C’è un altro film dell’anno successivo a Salò che reimmagina la “fine” di una classe politica (e di potere), ed è Todo Modo di Elio Petri, già messo in relazione all’opera pasoliniana in numerosi scritti. La specularità e complementarità delle due opere si fonda sulla rappresentazione di una stessa classe politica (la medesima che i due registi denunciano in due diverse mentite spoglie temporali), plasmandola in due disposizioni stilistiche che circuitano le rispettive ossessioni politiche in una allegoria dell’assurdo; ma laddove Petri orchestra una fine grottesca e febbricitante di un potere allucinato pronto a implodere in se stesso con la morte dei suoi componenti (e del loro capo), Pasolini architetta l’inesorabile penetrazione dello spettro del potere in un clima di fervente eccitazione e carnalità, nel piacere fine a se stesso della vituperazione del corpo, spogliato di qualsiasi vitalità e individualità, profanata nel segno di un Potere autocelebrativo del suo vigore carnefice. I due rispettivi capolavori di Pasolini e Petri rimangono tutt’oggi oggetti oscuri, che rispecchiano perfettamente lo spirito dell’epoca e del monolitico travaglio di un decennio che, terminata la speranza del boom economico, cercava di riconfrontarsi con le ceneri del dopoguerra, cercando di ricostruirne l’impatto traumatico nell’inconscio italiano e della sua principale classe politica, quella democristiana, che avrebbe sconvolto i decenni successivi fino alla sua distopica fine immaginata da Petri.

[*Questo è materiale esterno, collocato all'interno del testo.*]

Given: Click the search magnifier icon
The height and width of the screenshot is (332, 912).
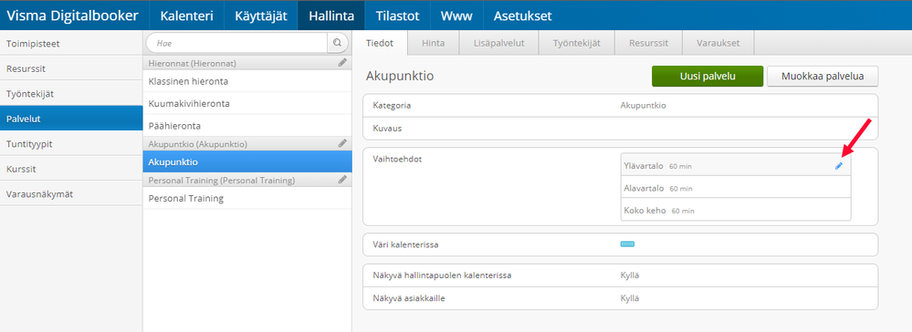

Uno spettatore di oggi che guarda il film di Pasolini non esce indenne dalla visione, che dopo quasi cinquant’anni, e nonostante la violenza presente del film possa risultare oggi un po’ superata, continua a porsi indiscutibilmente come un oggetto che mai di dosso si scrollerà l’aura di testo proibito, pericoloso e maledetto, concepito e nato nel fiore di un’angoscia verso un paese e le sue istituzioni che traghettavano i suoi valori su acque incerte e malate. Una maledizione che ha segnato nel profondo la cinematografia italiana con uno dei suoi titoli più definitivi e critici; culmine di una ricerca poetica e cinematografica che Pasolini ha saputo vivere intensamente e oltre i limiti del possibile racconto cinematografico, oltre i limiti di una realtà di cui il regista rimane tutt’oggi uno dei suoi principali osservatori e narratori per immagini della filmografia nostrana e mondiale.